Beneath this line is the data. Output exactly the lines from the line with "Select cucumbers and carrots side order" to the line with "You are a computer-use agent. 569x320 pixels.", both ends included, and nothing more.

-------- LISTED RECORDS

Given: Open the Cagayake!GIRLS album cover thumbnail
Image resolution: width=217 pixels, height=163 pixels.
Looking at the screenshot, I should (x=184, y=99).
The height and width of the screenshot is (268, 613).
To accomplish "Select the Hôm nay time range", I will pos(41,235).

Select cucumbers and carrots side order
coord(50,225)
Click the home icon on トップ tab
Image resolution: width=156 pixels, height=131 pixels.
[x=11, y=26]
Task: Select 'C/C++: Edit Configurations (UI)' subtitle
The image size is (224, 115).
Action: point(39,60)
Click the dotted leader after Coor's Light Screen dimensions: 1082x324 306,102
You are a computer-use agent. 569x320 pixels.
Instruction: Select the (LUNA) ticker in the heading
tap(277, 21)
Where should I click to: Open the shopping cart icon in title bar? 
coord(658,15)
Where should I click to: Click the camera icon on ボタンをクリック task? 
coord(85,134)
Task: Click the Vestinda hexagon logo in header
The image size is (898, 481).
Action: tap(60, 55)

----------------
-------- LISTED RECORDS

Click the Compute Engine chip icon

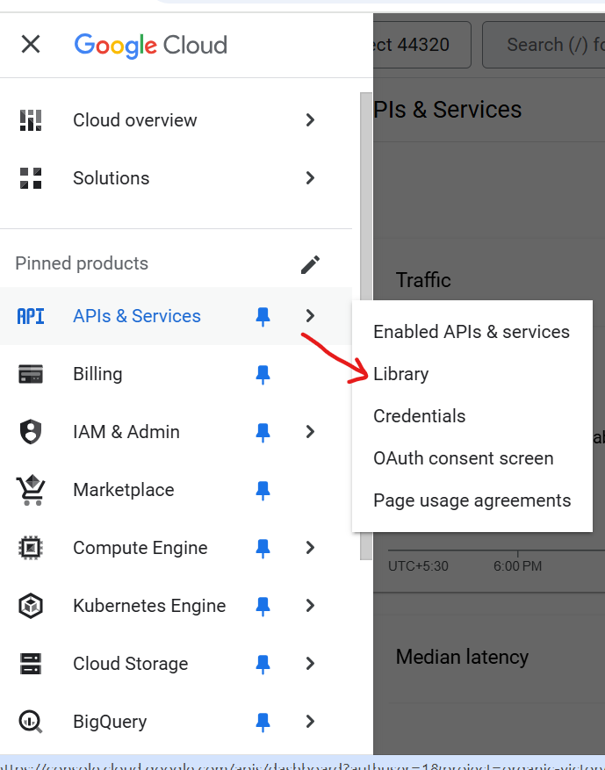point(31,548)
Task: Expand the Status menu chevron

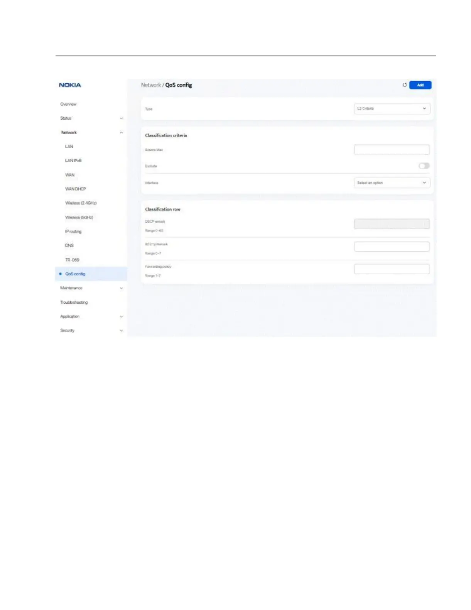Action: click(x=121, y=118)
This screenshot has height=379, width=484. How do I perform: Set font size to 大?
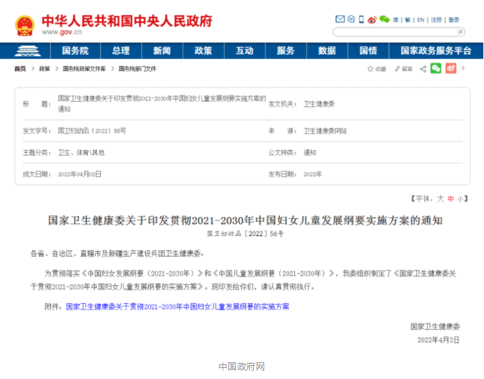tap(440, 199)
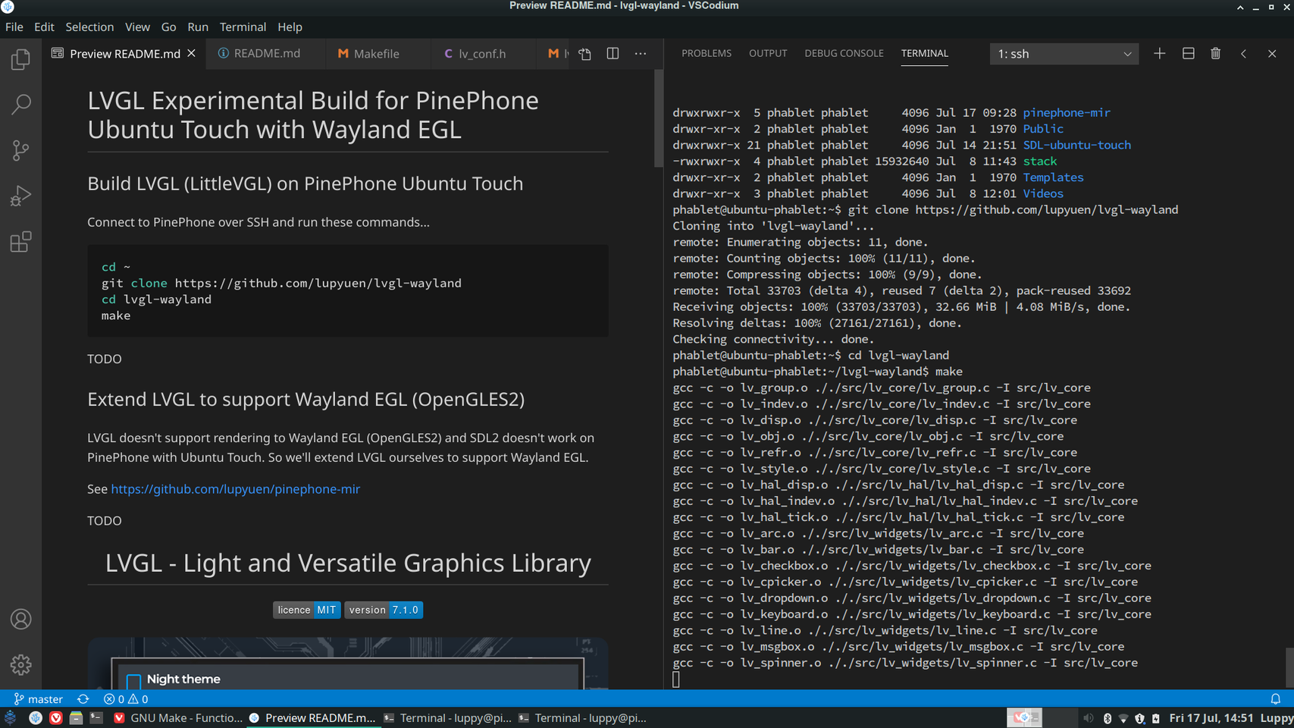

----------------

> **OUTPUT OF THE EXERCISE**
Select cucumbers and carrots side order
coord(50,225)
Click the home icon on トップ tab
Image resolution: width=156 pixels, height=131 pixels.
[x=11, y=26]
Task: Select 'C/C++: Edit Configurations (UI)' subtitle
The image size is (224, 115).
Action: point(39,60)
Click the dotted leader after Coor's Light Screen dimensions: 1082x324 306,102
You are a computer-use agent. 569x320 pixels.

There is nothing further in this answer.